Dowson’s complete poems (Oxford University Press, 2001). Poetry in Motion: A History of the Anthology by Ron Mann (1998). “Turkish Women Filmmakers in the 1990s” – Cineaste journal, Vol. 24, No. 3.
Have you seen this film? Contact the Experimental Film Preservation Network at [placeholder]. Word count: ~1,450. End of article. fylm Cynara Poetry in Motion 1996 mtrjm - may syma 1
Moreover, the (translator) element challenges the Anglophone dominance of poetry films. The Ottoman Turkish subtitles reframe Dowson’s colonial-era longing through a post-imperial gaze—a rare postcolonial reading of Victorian decadence. Dowson’s complete poems (Oxford University Press, 2001)
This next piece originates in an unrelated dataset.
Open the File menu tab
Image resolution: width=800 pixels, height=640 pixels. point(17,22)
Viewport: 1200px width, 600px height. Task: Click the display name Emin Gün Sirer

If you find it, consider this not just a film but a moment : May 1996, when an artist named Syma pointed a camera at a forgotten poem, and the future tagged it wrong for all the right reasons. 24, No
According to surviving PBS logs from May 1996, one segment was a (hence “may syma”). Her film Cynara: In My Fashion used Dowson’s text with stark imagery of Istanbul’s backstreets. The catalogue number for that segment in the archive was MTRJM-01 (Mutarjim 01, referencing a multilingual subtitle track). Could our keyword be a corrupted VHS label of that exact segment? Likely yes.
Finally, the numeric suffix suggests a first attempt, a draft. Perhaps somewhere, in “may syma 2” or “may syma 3,” lies a completed version. But the imperfect, the incomplete, the barely preserved—that is the true subject of this essay. As Dowson wrote: “I have been faithful to thee, Cynara! in my fashion.” And we remain faithful to this mislabeled ghost of 1996, hunting it fragment by fragment. Conclusion: The Search Continues The keyword “fylm Cynara Poetry in Motion 1996 mtrjm - may syma 1” is more than a digital artefact—it is a map of obsolescence. Each character tells a story: a typo, a translator’s mark, a date, a name. While the actual film may currently exist only in broken streams and dusty VHS shells, its idea —of poetry adrift between languages and media—lives on.
The keyword’s inclusion of suggests a deliberately degraded aesthetic: possibly grainy, with deliberate splice marks or pixelation, aligning with the 1990s "lo-fi" movement in cinema (echoing Harmony Korine or early Dogme 95). Part 3: The "Poetry in Motion" Series – Context 1996 The Poetry in Motion anthology (original 1982 film) featured Beat icons like William S. Burroughs and Allen Ginsberg. By 1996, the brand had expanded into a television series produced by WNET (New York) and the Poetry Society of America. That year, Episode 34 was dedicated to "Victorian Decadence and Its Echoes."